ANALITYCS

sábado, 14 de diciembre de 2013

AMOR QUE DURA UNA VIDA

Muchas relaciones de pareja fracasan por la falta de compromiso y muy frecuentemente porque las personas se emparejan y tienen hijos sin pensar realmente si la persona que han elegido satisface por completo sus expectativas y si verdaderamente van a compartir la vida siendo capaces de comprometerse y crear entre los dos un “equipo” capaz de enfrentarse al día a día.
No es infrecuente también ver parejas que siguen intentando llevar la misma vida que llevaban cuando eran solteros, con juergas, salidas nocturnas, vidas a veces que poco tiene en común o que acaban por cargar de trabajo a una de las partes descompensando el equilibrio que la pareja debe tener entre una vida social y cierta independencia y un compromiso con la pareja, hijos y con llevar una vida en común.
Tampoco es infrecuente ver que la cuadrilla o círculo de amigos se convierte en una especie de familia común y apenas hay vida familiar (pareja e hijos). Algunas personas tienen la necesidad de no renunciar a nada y quieren estar en pareja, pero no perder hábitos de cuando no la tenían, queriendo llegar a todo, pero fracasando inevitablemente.
Creemos, no pocas veces, que el amor que merece la pena es aquel amor que experimentamos en la juventud lleno de chispa y de pasión y que luego, pasada esta época, todo se vuelve monotonía y normalidad mal entendida.
No es así; realmente, el amor que se basa en el compromiso va cambiando a lo largo de la vida, pero no tiene por qué ser peor que el enamoramiento del principio.
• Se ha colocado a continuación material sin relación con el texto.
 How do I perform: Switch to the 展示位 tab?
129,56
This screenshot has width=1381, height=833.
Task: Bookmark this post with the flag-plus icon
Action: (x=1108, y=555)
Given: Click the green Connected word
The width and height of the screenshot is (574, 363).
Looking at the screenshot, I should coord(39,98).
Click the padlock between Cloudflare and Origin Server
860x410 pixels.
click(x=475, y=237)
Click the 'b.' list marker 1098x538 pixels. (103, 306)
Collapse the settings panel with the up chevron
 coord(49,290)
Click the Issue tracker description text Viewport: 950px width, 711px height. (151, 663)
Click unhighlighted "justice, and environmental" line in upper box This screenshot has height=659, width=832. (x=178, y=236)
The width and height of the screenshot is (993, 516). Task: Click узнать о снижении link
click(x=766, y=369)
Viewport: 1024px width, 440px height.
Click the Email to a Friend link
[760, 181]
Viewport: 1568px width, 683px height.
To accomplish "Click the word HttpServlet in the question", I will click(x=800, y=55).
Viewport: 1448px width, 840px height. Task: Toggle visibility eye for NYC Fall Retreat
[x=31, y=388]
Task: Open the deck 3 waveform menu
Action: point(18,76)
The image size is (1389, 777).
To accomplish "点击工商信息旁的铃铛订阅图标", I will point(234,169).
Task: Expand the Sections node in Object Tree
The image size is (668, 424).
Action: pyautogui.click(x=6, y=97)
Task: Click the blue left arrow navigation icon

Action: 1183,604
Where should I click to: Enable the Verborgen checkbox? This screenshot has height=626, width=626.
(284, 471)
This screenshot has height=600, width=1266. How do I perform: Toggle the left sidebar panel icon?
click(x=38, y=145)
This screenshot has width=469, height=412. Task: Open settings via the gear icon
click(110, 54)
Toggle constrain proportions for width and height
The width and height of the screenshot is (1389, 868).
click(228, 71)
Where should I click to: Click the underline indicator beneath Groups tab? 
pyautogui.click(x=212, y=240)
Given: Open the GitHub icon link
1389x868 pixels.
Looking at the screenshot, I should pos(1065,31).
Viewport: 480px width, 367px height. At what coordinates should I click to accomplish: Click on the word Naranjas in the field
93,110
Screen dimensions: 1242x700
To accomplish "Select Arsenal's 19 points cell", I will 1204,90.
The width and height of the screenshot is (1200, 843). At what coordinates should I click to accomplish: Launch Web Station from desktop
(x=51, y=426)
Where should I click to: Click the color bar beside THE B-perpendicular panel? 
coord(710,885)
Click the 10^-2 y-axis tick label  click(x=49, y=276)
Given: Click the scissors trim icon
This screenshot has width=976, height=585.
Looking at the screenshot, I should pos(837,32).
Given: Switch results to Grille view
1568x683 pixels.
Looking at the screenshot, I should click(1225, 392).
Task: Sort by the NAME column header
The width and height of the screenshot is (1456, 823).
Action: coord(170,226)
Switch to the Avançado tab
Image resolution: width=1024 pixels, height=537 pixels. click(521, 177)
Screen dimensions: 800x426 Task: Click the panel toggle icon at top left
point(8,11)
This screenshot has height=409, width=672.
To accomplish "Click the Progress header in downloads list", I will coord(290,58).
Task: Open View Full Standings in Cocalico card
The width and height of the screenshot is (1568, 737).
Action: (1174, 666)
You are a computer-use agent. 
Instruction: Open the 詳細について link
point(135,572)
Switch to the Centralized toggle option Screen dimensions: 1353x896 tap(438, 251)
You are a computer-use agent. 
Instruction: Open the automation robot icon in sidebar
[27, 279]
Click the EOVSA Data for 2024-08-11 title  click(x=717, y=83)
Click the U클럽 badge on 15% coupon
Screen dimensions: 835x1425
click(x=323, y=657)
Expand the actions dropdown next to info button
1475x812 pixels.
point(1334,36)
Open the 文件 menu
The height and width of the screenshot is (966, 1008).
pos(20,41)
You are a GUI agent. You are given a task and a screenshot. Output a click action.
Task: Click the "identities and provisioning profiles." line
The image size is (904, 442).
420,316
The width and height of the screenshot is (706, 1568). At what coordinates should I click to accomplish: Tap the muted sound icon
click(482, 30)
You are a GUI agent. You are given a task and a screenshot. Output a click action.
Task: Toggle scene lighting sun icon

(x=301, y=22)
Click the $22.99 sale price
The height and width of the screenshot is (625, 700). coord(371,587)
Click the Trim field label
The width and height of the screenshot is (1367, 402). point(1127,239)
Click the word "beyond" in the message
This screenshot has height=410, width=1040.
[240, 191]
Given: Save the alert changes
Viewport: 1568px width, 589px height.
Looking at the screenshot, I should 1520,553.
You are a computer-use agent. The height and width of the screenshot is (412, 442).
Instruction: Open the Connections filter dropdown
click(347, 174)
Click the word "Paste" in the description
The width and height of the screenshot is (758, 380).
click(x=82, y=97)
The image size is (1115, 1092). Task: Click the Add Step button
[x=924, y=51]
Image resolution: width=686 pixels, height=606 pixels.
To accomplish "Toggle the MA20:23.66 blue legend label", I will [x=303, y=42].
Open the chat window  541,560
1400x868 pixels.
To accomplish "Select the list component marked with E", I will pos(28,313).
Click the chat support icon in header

Lo que perdemos (y por eso el amor se torna en rutina) muchas veces es la capacidad de comunicación, el estar pendiente de hacer feliz a la otra persona, el hablarnos a pesar del trajín diario.
Perdemos el estar juntos por salir con los amigos o en cuadrilla y así esa complicidad que debe ir tejiéndose a lo largo de los años, lentamente, donde vamos confiando en la otra persona, donde nos vamos conociendo y compartiendo nuestras dudas y anhelos, entrelazando así nuestras vidas a través de algo tan simple y a veces tan difícil de hacer como es la capacidad escuchar, ceder, estar atento al otro, cuidarle, reforzarle, enfadarnos para luego saber dar marcha atrás… en fin, sintonizar de tal manera con la otra persona que se convierta en un compañero de vida y llegar con esta compañero al final de nuestra vida, con la certeza de haber tenido a nuestro lado a alguien con quien hemos vivido, en quien hemos confiado, y hemos querido y cuidado.
Conseguirlo es el resultado de un compromiso profundo y de un cuidado mutuo que es, verdaderamente, la esencia del amor.